Frequenta oltre che i teatri anche i cinema: i suoi colleghi ce l'hanno con il governo e le politiche restrittive del ministro Giuli. Che ne pensa?
«Penso che loro hanno i finanziamenti e noi no, cioè molto meno. Quindi, in effetti, la gente del cinema è stata molto più fortunata di noi teatranti che abbiamo perso i supporti economici già da anni. Però devo dire la verità: il teatro e il cinema costano e la gente non è disposta a pagare il prezzo giusto, vero, per cui si compensano le spese . Allora che lo Stato ci aiuti. Io penso che sia giusto, soprattutto per quel che riguarda il mantenimento degli edifici teatrali, perché quelli costano molto.
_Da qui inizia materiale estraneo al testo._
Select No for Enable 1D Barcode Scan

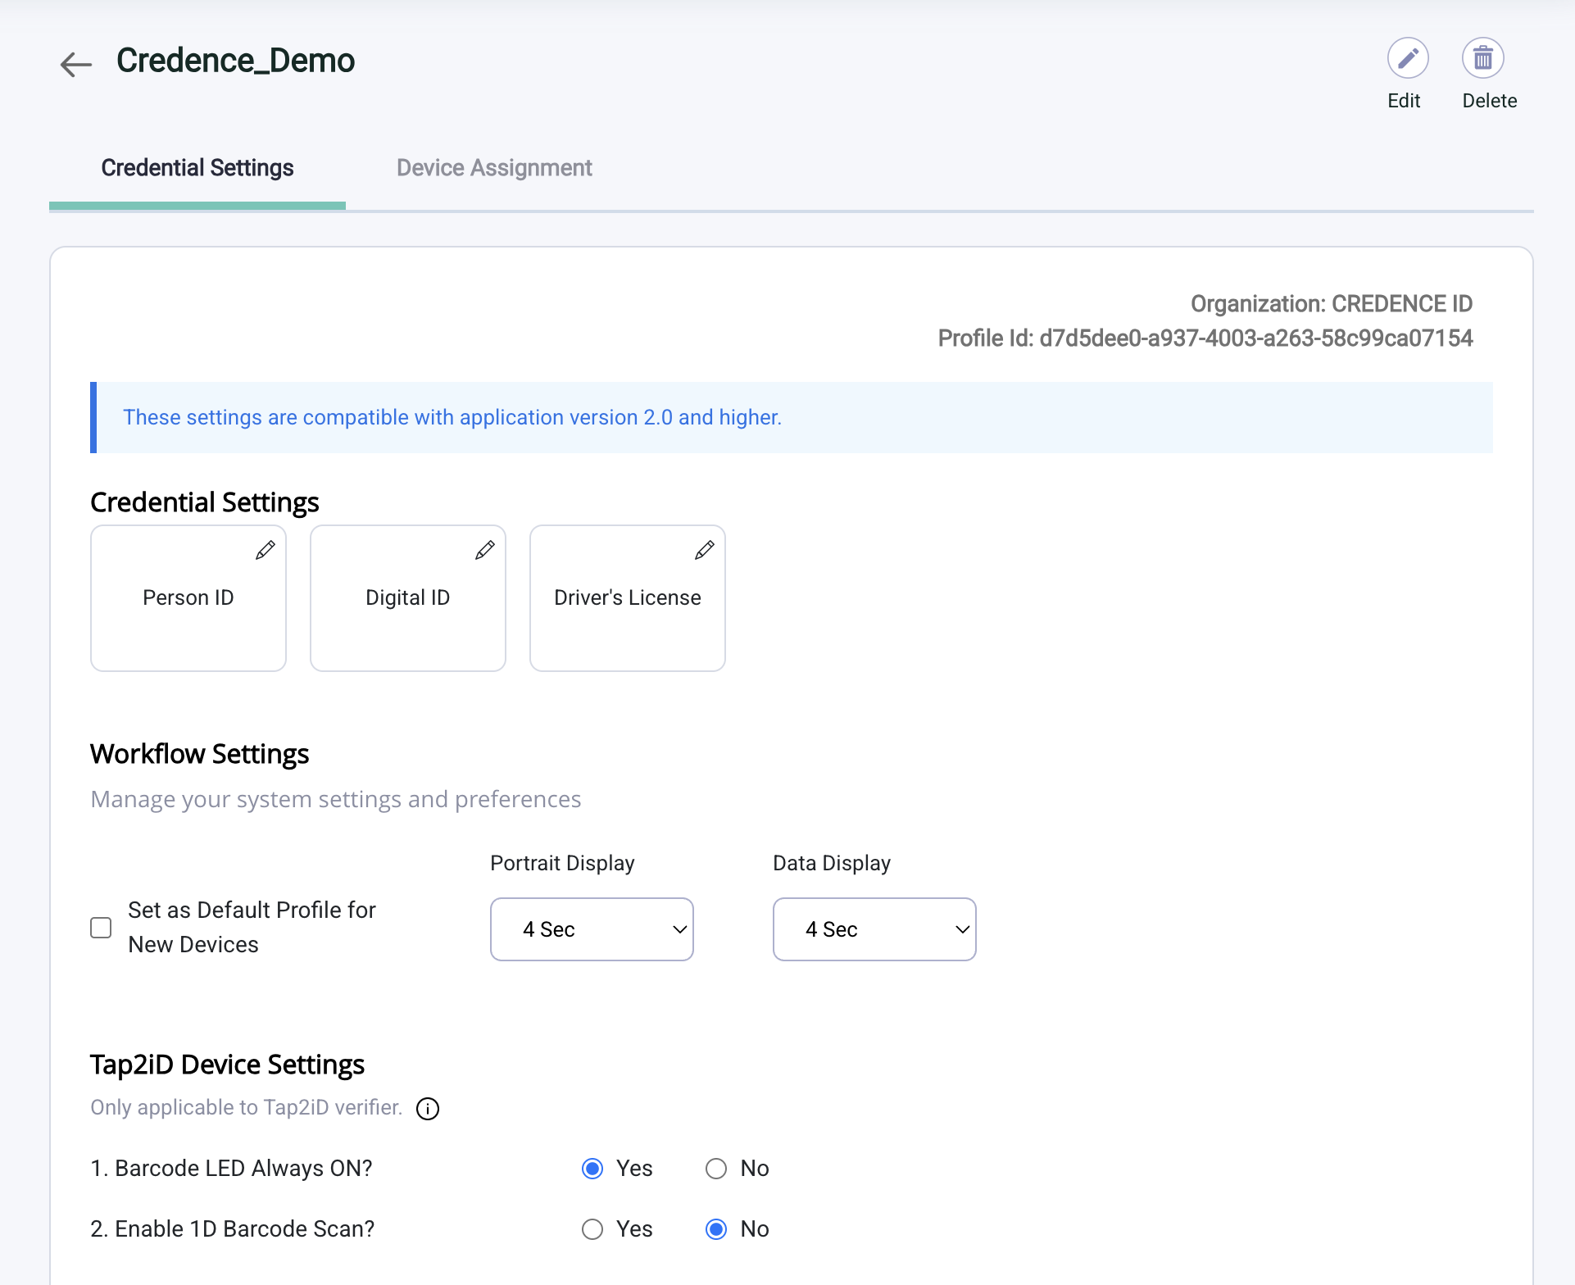pyautogui.click(x=716, y=1229)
Così come costano molto le tournée: non ti nascondo che negli ultimi tre anni i prezzi dei viaggi e degli alberghi sono quasi raddoppiati. Il biglietto del teatro è raddoppiato? No. Io non sono per gli aiuti a pioggia, ma per gli aiuti a chi merita di essere aiutato. Ci dovrebbe essere una graduatoria tra chi ha delle buone critiche o dei buoni riscontri con il pubblico».

Che lei ha, anche con lo spettacolo che vedranno i luganesi...
«
È uno spettacolo di evasione totale, veramente di riconciliazione con il teatro. Se a teatro vi hanno annoiato, io mi tengo il diritto di una rivincita, perché son sicuro che avendo una sorpresa ogni 20 secondi questa volta non ti annoi!».